HOW TO COMPLETE THIS TASK:
Set the pictures aside and transcribe exactly the lines from the one containing "The width and" through the final line of the records.

PROVIDED DATA:
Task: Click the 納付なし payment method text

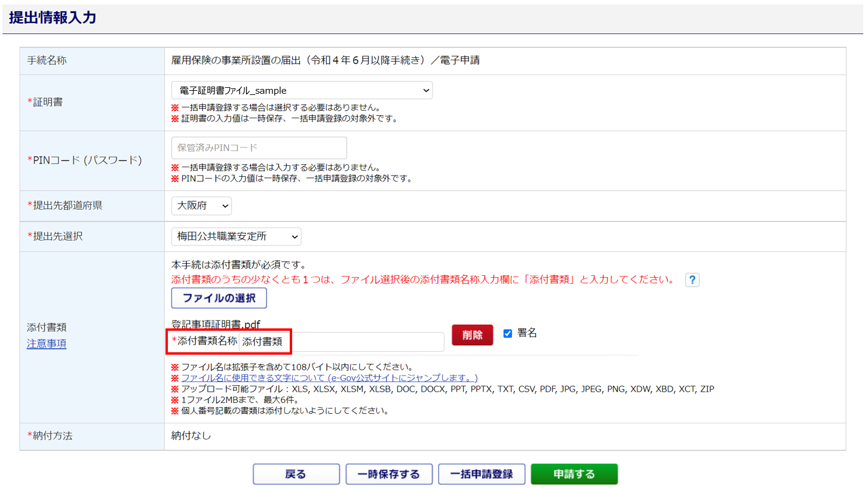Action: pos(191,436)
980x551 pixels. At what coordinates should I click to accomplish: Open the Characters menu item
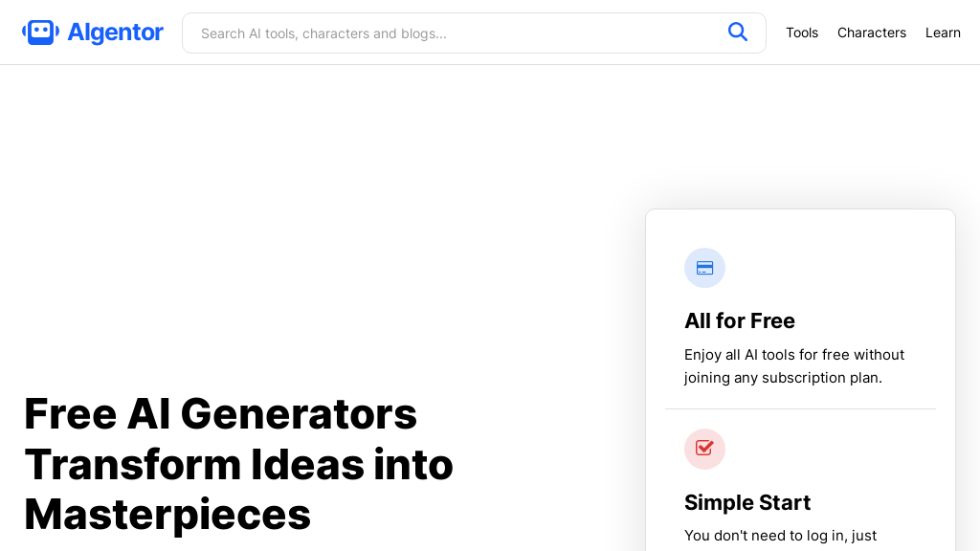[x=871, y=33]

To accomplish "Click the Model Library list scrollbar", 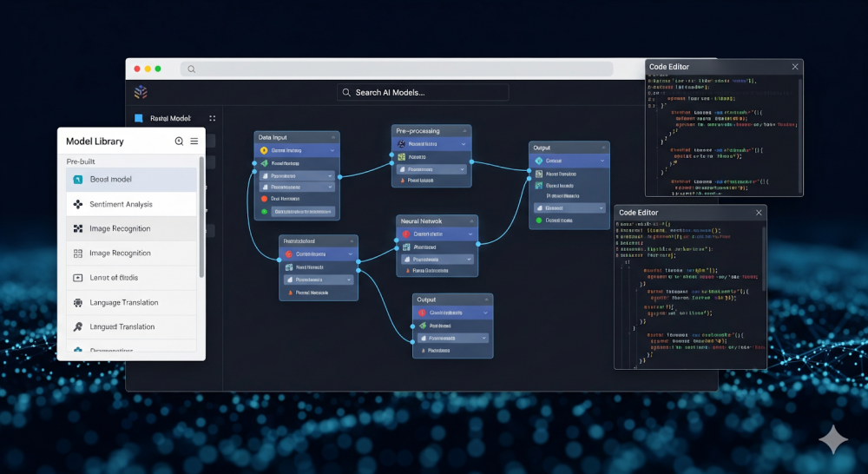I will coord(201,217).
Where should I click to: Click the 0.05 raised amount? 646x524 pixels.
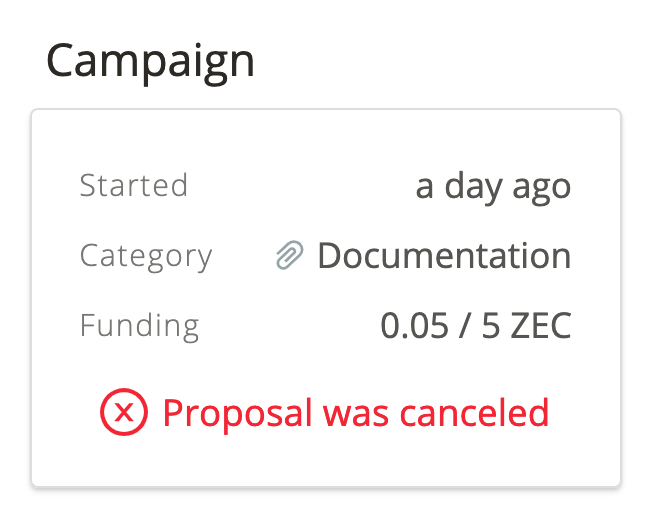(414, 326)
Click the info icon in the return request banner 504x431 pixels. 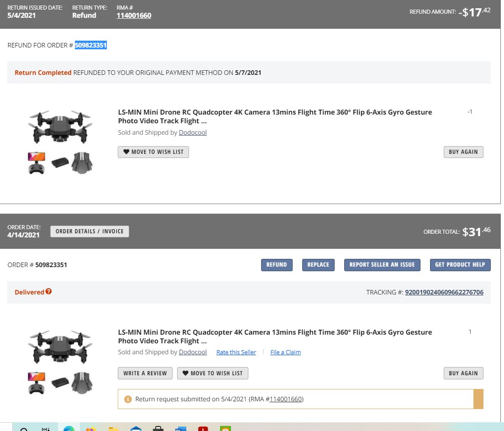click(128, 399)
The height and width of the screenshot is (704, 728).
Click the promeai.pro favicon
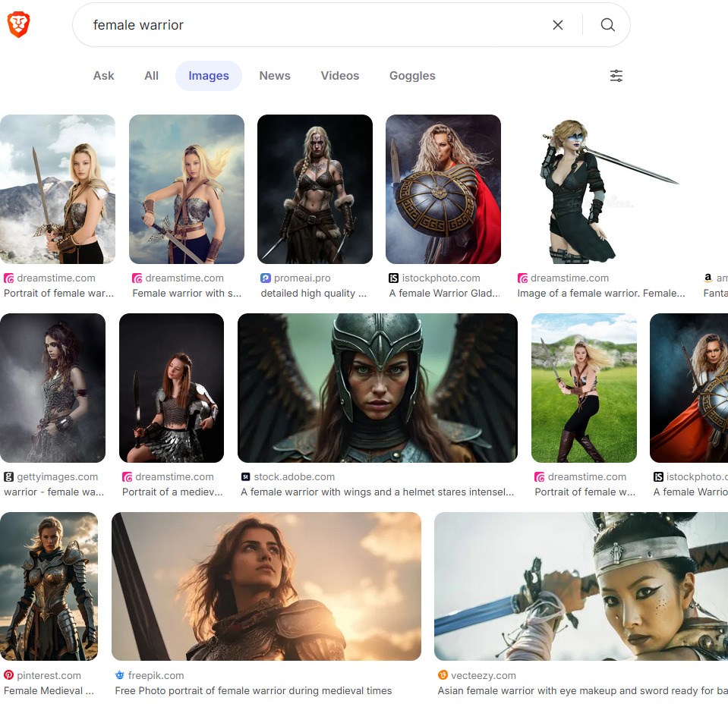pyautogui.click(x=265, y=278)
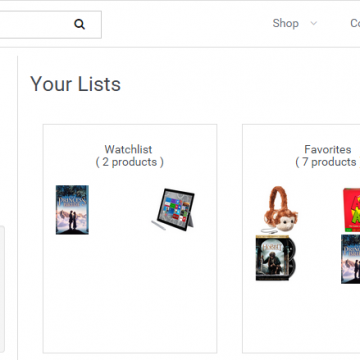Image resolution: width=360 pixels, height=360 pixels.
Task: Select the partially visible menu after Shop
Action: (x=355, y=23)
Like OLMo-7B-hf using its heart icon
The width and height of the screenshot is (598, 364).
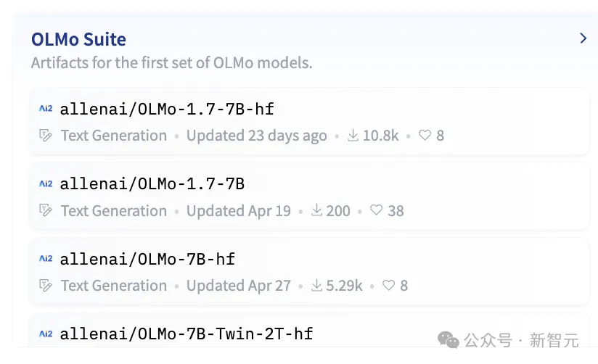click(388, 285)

RESPONSE AREA:
The width and height of the screenshot is (598, 364).
click(388, 285)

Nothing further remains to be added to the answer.